Every year GDC talks are recorded and stored in the “GDC Vault”, which is accessible to people who have attended a recent GDC. There are also usually a few talks that are outside the paywall, though — and this year, there are quite a few non-paywall talks that might be of interest to IF and interactive narrative folks. There are also quite a few talks where the actual recording is behind a paywall, but the slides are available for free.
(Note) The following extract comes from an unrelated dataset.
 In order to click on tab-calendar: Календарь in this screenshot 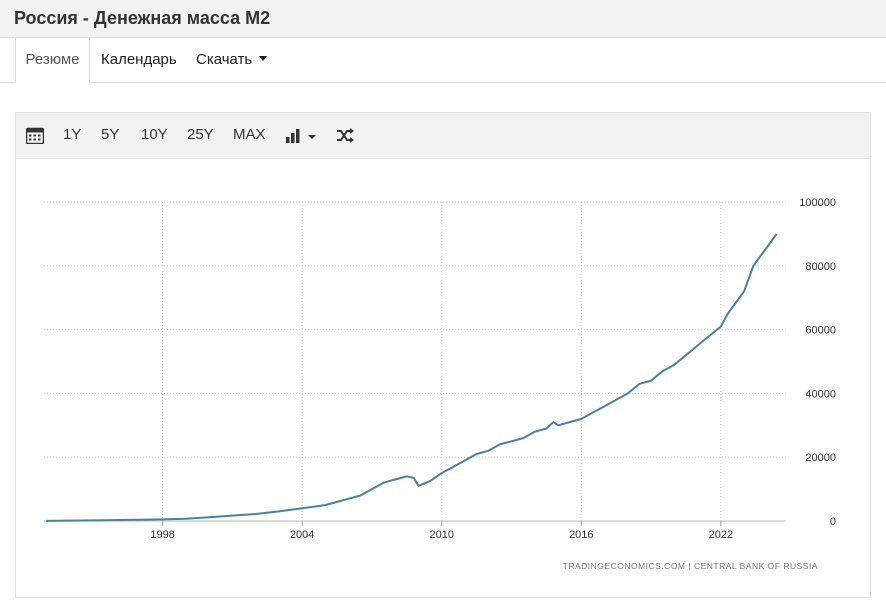, I will do `click(139, 60)`.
There are so many recommendable talks in this collection that I’m going to break them out over a couple of posts, starting with these fairly IF-specific talks:
Leading Players Astray: 80 Days and Unexpected Stories, Meg Jayanth, Freelance/inkle. (Slideshow, recorded talk.) An entertaining and watchable presentation about the tension between 80 Days’ boardgame mechanics and the story and the way the game tempts players into embracing bad strategy decisions. Meg also talks about the research that went into building 80 Days and the process of constructing the story as a whole.
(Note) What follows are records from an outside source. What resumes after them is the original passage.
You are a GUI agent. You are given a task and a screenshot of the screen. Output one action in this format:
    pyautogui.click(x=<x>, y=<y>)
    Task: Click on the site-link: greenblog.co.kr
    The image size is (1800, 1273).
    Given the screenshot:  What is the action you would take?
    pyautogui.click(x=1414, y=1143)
Adventures in Text: Innovating in Interactive Fiction, Jon Ingold, inkle. (Slideshow, recorded talk.) Talks about narrative structure and tool implementation in inkle products, usable lengths of text, choice design, and a lot else. Well worth a look for anyone working in the choice-based game space.
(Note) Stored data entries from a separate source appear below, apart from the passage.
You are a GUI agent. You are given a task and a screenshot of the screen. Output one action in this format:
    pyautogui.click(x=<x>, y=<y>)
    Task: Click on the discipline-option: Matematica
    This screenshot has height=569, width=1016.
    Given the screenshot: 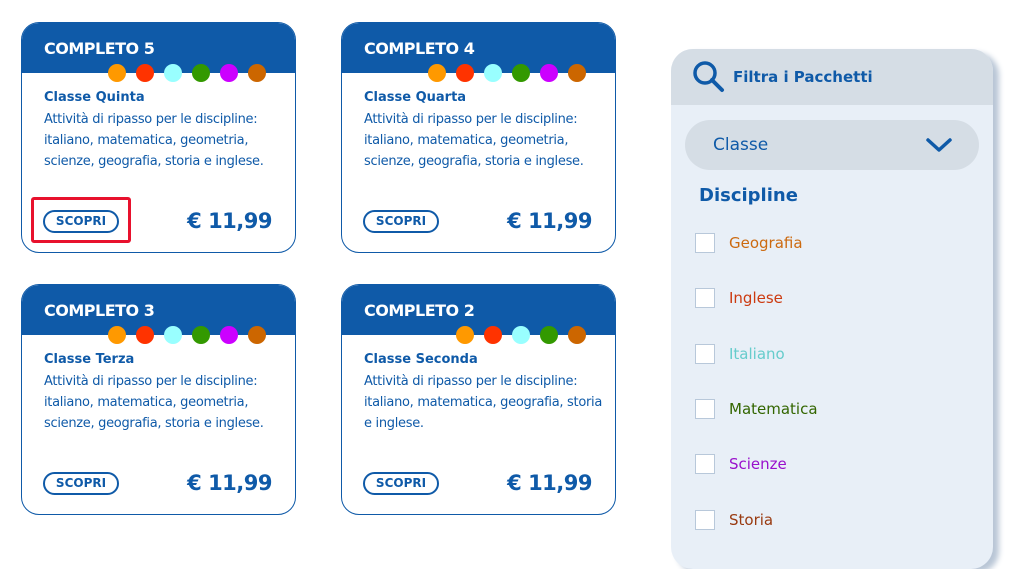 What is the action you would take?
    pyautogui.click(x=756, y=408)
Classic Game Post-mortem: Adventure, Warren Robinett. (Slideshow, recorded talk.) This is about the construction of the action-adventure game Adventure for the Atari 2600, but it talks about how that game was based on the Crowther and Woods game — and it also gets into a lot of delightfully sticky detail about the memory costs of a lot of the game elements. The latter is something that people working on interactive fiction now only have to worry about rarely, and usually only if they’re doing something either very large or targeted at a very restricted platform. A neat piece of game history with IF relevance.
Harvesting Interactive Fiction, Heather Albano, Choice of Games. (Slideshow only.) Intended to acquaint games narrative folks with recent developments in IF, this talk covers material that may already be familiar to IF veterans. Includes discussion of Hadean Lands, Codename Cygnus, Blood & Laurels, various Choice of Games titles, and much of the inkle collection, among other things. Edited to add: it’s a little hard to work out fully from just the slides, but I meant to mention that Heather did talk a lot about the use of ambiguity in text, and the storytelling leverage that you get from not overspecifying everything (which is sometimes easier when you’re working with words and not a full 3D model). This is an interesting area I’ve heard the Choice of Games folks talk about on various occasions but I’m not sure it’s gotten the discussion traction of some of the other concepts here (such as complicity).